I was with my nieces on the weekend and we were talking about “The Plan”. We are off on holidays soon and were brainstorming ideas about what to do and how to get around. I was questioning one of the plans because of time and location and my niece said to me:
“If Plan A doesn’t work, Auntie Kate, there are still twenty five letters left in the alphabet”.
I smiled from the bottom of my soul when I heard this! I thought not only is it very cute, it shows that the girls are adaptable and flexible and willing to go with the flow. These are such important “soft” skills for kids to learn.
All of these traits I would put under the one umbrella of “behavioural flexibility”. Behavioural flexibility is one of the most important skills we can teach our children. If they understand it and can demonstrate it, then they are on the road to a successful adulthood.
Behavioural flexibility is the skill of being able to change our behaviour to meet the person or situation in front of us. The opposite of that is a person expecting the world to always come to them. If it doesn’t come to them they tend to show their unhappiness is a variety of ways – everything from not speaking and sulking, right through to a complete emotional hijacking or tantrum.
One of my favourite sayings in the world is: “The person with the most behavioural flexibility controls the room”. That means that whoever is the most adaptable and can engage with each person (even though each person is different) becomes the most powerful. By powerful, I mean influential.

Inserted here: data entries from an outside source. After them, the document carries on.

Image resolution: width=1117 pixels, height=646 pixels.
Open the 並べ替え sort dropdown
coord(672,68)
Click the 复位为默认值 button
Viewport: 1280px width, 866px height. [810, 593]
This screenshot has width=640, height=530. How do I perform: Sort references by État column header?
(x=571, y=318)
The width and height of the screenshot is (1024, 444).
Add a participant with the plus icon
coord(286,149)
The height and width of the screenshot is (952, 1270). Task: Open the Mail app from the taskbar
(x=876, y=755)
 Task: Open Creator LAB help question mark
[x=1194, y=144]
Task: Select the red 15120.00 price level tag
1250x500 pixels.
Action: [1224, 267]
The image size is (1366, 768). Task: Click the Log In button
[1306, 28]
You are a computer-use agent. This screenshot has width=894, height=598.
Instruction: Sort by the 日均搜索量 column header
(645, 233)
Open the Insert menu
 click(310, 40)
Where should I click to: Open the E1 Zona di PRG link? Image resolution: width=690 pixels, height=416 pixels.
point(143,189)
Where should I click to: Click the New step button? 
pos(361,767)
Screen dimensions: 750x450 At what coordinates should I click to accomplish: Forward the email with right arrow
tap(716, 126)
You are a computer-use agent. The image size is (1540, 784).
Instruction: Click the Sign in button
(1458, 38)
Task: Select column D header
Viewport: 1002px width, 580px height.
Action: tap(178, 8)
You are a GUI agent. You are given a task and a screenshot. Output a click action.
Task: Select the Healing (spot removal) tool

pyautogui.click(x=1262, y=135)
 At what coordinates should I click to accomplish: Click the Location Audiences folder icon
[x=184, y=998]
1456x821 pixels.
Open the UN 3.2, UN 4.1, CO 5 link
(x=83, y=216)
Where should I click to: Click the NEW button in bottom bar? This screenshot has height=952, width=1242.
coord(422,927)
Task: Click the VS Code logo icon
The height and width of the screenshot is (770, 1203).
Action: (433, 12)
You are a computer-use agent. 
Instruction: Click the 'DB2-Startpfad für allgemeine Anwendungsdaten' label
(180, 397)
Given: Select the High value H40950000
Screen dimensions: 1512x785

The same can be said for situations: the person who is able to adapt quickly and graciously and remain in a resourceful state is going to be the person who gets promoted and moves up the chain of command. They have demonstrated that they can handle uncertainty and are willing to come up with Plan B through to Plan Z if need be. In a non-working environment they are the person who is able to move through life with minimal stress and far more pleasure. They roll with the punches!
Behavioural flexibility is really about uncertainty. It’s about how much uncertainty you can handle whilst still remaining in control. For some people, if Plan A doesn’t work the wheels fall off and the whole thing becomes pointless – a total disaster! For others, if Plan A doesn’t work they see it as a chance to get creative and think outside the square. The major distinction here is that one person hates uncertainty and fights it, whereas the other person sees it as an opportunity for growth and development.
One of the great disservices we are doing our children at the moment is not allowing them to experience high levels of uncertainty. We are therefore limiting the development of their behavioural flexibility. Everyone getting a ribbon at the sports carnival, or every layer of “pass the parcel” having a gift in it is actually way more damaging than we realise (in my opinion). These types of situations are the practice ground for real life disappointment and uncertainty, and when we take away their chance to practice in a safe and secure environment we are setting them up for a big fall.
I work with young adults (18, 19 and 20 year olds) and it astounds me that when Plan A doesn’t work they immediately look to someone else for guidance or become so overwhelmed that they’re actually a bit useless. They have not yet developed the ability to think outside the square and their behavioural flexibility is SO limited. This is not because they can’t do it but because their opportunities to practice these soft skills during their childhood and adolescence were so limited. Everything was taken care of and they have not experienced or had to self-manage some of those emotional states that feel yuk.
This is not their fault. We need to be looking to ourselves as adults and question how we can develop more behavioural flexibility – not only within us but in our children too.
Behavioural flexibility really is one of life’s greatest skills to acquire.